While they are in President Milosevic's hands we should not believe anything that is said about them, or anything they say. Ten years ago in Saddam Hussein's Iraq, nowadays one of the few countries that is friendly with President Milosevic, a journalist friend of mine called Farzad Bazoft was accused of espionage and promised his freedom if he would admit everything of which he was accused. Poor Farzad agreed - and was duly executed on the basis of his confession.

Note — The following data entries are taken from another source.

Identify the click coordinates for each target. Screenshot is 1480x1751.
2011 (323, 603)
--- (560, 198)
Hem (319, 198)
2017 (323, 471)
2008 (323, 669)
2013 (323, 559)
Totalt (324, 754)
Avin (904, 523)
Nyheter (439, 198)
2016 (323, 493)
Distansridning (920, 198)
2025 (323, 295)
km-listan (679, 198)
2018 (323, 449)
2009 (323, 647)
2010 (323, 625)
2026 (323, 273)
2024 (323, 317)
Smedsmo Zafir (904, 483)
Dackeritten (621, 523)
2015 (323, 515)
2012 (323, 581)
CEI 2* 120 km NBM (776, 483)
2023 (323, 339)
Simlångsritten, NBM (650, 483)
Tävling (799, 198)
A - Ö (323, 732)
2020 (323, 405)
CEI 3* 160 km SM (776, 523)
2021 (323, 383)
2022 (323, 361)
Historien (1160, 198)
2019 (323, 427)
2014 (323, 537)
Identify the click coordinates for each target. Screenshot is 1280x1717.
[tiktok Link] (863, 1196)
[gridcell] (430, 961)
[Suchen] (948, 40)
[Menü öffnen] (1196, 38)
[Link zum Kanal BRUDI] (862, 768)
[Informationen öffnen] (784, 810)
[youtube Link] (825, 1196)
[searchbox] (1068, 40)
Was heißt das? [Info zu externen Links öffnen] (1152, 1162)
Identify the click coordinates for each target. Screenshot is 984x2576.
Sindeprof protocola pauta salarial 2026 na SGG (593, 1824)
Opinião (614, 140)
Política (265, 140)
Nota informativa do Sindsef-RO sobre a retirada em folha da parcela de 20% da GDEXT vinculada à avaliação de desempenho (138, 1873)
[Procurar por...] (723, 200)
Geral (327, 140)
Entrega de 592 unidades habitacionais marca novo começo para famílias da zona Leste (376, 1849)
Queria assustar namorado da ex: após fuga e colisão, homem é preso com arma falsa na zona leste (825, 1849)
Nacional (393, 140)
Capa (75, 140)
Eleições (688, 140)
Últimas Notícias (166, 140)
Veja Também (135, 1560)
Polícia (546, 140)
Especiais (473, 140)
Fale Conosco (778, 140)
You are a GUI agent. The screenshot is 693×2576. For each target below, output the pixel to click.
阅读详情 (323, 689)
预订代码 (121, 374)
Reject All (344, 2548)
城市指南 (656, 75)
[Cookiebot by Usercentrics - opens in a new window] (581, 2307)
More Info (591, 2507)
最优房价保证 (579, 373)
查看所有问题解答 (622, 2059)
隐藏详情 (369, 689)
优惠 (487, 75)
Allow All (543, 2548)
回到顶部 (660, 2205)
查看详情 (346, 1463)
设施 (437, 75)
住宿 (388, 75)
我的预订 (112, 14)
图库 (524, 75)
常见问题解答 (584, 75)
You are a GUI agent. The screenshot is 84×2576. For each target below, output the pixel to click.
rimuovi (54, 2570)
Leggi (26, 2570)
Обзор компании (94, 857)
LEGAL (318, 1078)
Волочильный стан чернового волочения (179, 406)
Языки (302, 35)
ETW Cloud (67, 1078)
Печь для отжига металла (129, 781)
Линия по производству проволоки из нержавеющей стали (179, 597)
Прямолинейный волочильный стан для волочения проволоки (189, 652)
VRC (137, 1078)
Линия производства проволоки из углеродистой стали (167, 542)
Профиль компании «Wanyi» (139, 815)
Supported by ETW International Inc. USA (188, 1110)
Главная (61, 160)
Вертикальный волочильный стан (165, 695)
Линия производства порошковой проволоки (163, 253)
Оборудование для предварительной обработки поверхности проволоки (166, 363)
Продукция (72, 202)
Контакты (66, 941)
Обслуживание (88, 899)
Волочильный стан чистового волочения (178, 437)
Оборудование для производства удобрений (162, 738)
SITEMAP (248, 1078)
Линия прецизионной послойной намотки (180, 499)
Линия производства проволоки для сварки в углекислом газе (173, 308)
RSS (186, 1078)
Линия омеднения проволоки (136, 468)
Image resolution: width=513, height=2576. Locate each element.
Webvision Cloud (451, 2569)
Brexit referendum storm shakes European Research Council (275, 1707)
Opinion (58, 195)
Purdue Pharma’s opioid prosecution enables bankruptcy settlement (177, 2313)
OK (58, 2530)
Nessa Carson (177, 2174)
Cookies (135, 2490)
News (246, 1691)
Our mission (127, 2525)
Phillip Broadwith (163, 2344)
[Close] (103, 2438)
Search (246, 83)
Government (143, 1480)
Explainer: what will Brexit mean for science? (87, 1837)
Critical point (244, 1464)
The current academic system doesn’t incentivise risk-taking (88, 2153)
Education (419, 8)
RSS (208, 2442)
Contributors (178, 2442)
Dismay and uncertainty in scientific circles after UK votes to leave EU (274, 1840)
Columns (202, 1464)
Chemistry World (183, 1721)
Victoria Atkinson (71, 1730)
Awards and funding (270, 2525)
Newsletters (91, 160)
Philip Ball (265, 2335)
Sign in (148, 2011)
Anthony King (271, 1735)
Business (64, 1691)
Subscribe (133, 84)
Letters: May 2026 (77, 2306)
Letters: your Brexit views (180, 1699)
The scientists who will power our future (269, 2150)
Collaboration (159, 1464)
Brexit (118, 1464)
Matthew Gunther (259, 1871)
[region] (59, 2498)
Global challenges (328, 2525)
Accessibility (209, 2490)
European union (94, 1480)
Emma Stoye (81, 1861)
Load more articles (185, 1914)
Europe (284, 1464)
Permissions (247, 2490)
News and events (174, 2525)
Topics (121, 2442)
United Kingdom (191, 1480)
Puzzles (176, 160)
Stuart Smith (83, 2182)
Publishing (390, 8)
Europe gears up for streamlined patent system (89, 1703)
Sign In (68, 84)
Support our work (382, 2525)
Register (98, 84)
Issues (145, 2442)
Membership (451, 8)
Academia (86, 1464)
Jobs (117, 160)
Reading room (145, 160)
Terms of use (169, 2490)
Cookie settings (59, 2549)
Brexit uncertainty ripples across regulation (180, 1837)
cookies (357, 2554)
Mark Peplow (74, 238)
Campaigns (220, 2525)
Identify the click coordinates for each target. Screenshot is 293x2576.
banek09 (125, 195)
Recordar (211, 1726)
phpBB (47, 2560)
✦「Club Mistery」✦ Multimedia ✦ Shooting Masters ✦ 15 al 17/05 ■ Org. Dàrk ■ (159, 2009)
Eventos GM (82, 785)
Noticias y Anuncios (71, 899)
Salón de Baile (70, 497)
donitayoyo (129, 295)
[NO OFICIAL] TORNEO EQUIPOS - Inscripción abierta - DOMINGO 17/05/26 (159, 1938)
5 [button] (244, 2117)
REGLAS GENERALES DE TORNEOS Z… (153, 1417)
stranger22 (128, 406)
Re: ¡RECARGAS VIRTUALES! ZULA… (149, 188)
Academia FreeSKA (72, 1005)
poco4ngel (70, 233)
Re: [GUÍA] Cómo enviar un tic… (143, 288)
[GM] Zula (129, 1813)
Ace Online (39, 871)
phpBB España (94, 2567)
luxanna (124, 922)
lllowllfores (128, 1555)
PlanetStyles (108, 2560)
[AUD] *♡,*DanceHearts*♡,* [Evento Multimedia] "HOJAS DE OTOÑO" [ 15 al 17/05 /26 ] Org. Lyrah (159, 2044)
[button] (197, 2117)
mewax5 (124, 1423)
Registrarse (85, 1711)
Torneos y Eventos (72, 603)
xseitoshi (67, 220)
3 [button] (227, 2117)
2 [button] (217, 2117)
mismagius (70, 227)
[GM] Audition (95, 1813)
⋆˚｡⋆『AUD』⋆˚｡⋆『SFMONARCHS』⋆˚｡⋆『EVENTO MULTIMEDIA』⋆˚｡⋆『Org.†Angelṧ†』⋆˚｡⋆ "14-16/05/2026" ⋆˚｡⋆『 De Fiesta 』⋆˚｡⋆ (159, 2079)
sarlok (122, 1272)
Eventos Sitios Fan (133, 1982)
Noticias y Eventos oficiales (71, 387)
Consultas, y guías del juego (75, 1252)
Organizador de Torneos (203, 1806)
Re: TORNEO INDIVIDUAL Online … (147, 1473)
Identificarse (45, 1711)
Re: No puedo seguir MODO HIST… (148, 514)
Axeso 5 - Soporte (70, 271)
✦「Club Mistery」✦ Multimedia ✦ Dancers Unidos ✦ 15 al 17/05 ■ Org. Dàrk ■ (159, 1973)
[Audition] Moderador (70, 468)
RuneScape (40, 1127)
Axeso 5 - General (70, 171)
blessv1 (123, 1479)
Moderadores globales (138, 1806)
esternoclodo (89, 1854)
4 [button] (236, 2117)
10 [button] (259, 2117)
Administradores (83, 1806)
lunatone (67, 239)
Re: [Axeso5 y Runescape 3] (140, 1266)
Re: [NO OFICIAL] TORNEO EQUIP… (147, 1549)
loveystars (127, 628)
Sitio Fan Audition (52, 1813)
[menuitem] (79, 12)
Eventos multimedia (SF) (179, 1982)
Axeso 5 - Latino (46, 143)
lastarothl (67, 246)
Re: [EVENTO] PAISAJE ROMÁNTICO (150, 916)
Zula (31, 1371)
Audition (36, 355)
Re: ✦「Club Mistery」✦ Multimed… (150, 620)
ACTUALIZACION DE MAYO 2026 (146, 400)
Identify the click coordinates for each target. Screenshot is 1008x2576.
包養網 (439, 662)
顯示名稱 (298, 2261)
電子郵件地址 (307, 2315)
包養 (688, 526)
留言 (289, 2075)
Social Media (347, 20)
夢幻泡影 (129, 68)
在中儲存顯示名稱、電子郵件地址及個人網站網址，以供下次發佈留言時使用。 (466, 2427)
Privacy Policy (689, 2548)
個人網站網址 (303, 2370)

This won't happen to the Canadian and British prisoners. Serbia may be an international outlaw but it isn't (despite some of the things its army and police have done) given over to complete savagery. No doubt President Milosevic has an idea, somewhere in the back of his mind, of releasing them at some stage; either to improve the atmosphere with the West, or else as part of some eventual settlement. For now, however, these unfortunate tourists will be useful in getting him re-elected.
That now seems pretty likely, since Mr Milosevic altered the constitution. Under the old rules he would have had to leave power by next July; after which his successor could have handed him over to the war crimes tribunal in The Hague in return for being allowed to rejoin the real world.
The new constitution means that, if elected, Mr Milosevic can have two more terms of four years each; so he could be in power until 2008. Since it never occurred to me that Saddam Hussein would still be in power on the 10th anniversary of his invasion of Kuwait, I no longer feel qualified to forecast Mr Milosevic's chances of survival. He must feel pretty certain he can sort things out within eight years, however, or he would have awarded himself three terms. So Serbia is given over to spy-mania, and its federation partner Montenegro seems more precarious than ever.
For a long time now various Western diplomats have been forecasting the overthrow of the anti-Milosevic government, which is headed by Milo Djukanovic. It seems to me, however, that Serbia may have more to gain by keeping Montenegro in a permanent state of instability than by taking any final step to overthrow Djukanovic. Mr Milosevic likes to keep his options open.
The ground rules for September's presidential election have now been established. It will be fought on the basis that Nato hopes to overthrow the Yugoslav state, and that only Mr Milosevic can prevent this from happening. Foreigners will be cast in the role that President Mugabe reserved for white farmers in the Zimbabwean election. The difference is that there was a real, and impressive, opposition in Zimbabwe.